I think in Colorado, we still have to get many of the payers at the table because ultimately, at least in this initial phase, the payers are going to be huge beneficiaries of this by lack of repeated tests and duplicative studies and things like that. So we have some distance to go to get the payers financially contributing.
But we think we’ll be able to offer them some de-identified data and analytics that will be of value to them. So it’s all about the value proposition, and I think that Colorado has worked very hard at building that value proposition for the community and has engaged a lot of stakeholders here. And we’re still in the developmental stages. We’re getting this next generation of Medicity up and running, and we’ve got a couple of hospitals and clinics already contributing data, but we have quite a ways to go to realize the end state.
Gamble: Right, it’s something that you have to keep working toward. I thought it was interesting what you said about the Colorado RHIO applying some of the lessons learned and I think that’s a key thing too with HIEs — there isn’t one formula to stick to, you kind of have to make changes along the way.
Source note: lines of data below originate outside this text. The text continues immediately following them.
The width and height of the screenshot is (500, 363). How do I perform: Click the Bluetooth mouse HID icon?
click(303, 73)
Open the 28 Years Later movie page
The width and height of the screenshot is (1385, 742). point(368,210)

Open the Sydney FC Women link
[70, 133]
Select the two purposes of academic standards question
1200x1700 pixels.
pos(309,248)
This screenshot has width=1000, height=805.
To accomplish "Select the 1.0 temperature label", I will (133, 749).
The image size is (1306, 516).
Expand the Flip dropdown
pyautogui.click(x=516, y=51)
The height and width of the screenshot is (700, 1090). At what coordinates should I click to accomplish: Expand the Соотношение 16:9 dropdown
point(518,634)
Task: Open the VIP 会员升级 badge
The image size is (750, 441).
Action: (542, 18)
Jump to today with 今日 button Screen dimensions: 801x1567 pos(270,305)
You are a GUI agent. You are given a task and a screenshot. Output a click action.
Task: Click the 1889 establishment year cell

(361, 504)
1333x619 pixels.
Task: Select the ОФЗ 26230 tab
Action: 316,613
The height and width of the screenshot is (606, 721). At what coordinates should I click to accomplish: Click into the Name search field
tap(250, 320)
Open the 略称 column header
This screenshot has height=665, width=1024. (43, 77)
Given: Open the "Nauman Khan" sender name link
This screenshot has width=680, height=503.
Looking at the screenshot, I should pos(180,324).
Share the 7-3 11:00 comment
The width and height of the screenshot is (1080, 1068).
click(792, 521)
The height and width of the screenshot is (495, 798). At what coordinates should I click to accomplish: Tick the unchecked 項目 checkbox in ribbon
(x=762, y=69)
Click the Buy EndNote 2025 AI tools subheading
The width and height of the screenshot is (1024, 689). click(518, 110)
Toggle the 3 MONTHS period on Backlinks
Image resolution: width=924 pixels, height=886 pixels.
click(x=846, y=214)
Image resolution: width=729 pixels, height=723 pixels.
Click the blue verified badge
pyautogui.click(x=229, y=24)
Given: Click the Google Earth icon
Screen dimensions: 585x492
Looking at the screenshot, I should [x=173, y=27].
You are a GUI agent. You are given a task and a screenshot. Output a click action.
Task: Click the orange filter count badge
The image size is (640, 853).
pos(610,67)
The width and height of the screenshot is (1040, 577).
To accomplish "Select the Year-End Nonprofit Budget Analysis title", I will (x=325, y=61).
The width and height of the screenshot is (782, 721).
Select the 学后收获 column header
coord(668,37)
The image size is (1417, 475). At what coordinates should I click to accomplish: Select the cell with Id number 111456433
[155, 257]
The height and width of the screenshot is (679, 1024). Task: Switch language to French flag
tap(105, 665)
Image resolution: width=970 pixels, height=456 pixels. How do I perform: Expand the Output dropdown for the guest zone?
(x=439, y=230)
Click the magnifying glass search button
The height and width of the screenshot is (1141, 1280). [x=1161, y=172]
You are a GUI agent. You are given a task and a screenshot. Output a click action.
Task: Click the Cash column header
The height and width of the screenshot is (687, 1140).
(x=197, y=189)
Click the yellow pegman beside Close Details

Leach: Right. Another key lesson learned I think in our demonstration project was the importance of having this embedded in their clinical workflow; embedded in the EMR they’re into. So if they have to go out and log into another application and put in another set of credentials, then they’re probably not going to use it, whereas if it’s seamlessly linked from their EMR, they’ll use it. And we’re hoping to build that kind of integration and make sure it really gets used.
Gamble: As far as your clinical application environment, you use Epic for your EMR. Are you an Epic shop?
Leach: We have several enterprise partners that we work with. Epic is certainly our major partner in terms of patient management, patient billing, scheduling, and all of the clinical applications. Epic has been a great partner. They’re on the forefront of advancing technology as well as healthcare. They’ve been at the table in Washington as these rules were being developed. So they’ve been a really great partner for us. We have several other what I consider enterprise class vendors or multi applications suites in one integrated vendor. Our financial vendor is People Soft, so HR, finance, and supply chain is all under Oracle People Soft, and then our enterprise content management is under EMC Documentum. That’s where we have scanned documents.
Gamble: Do you know how long Children’s has been working with Epic? I’m sure it’s been a good couple of years at this point.
Leach: I want to say we started our Epic journey in about 1996 or 1997, and started on the ambulatory side. And Children’s Colorado was one of the first, if not the first, free-standing pediatric hospital to have fully implemented an EMR. So we have a quite long history with Epic.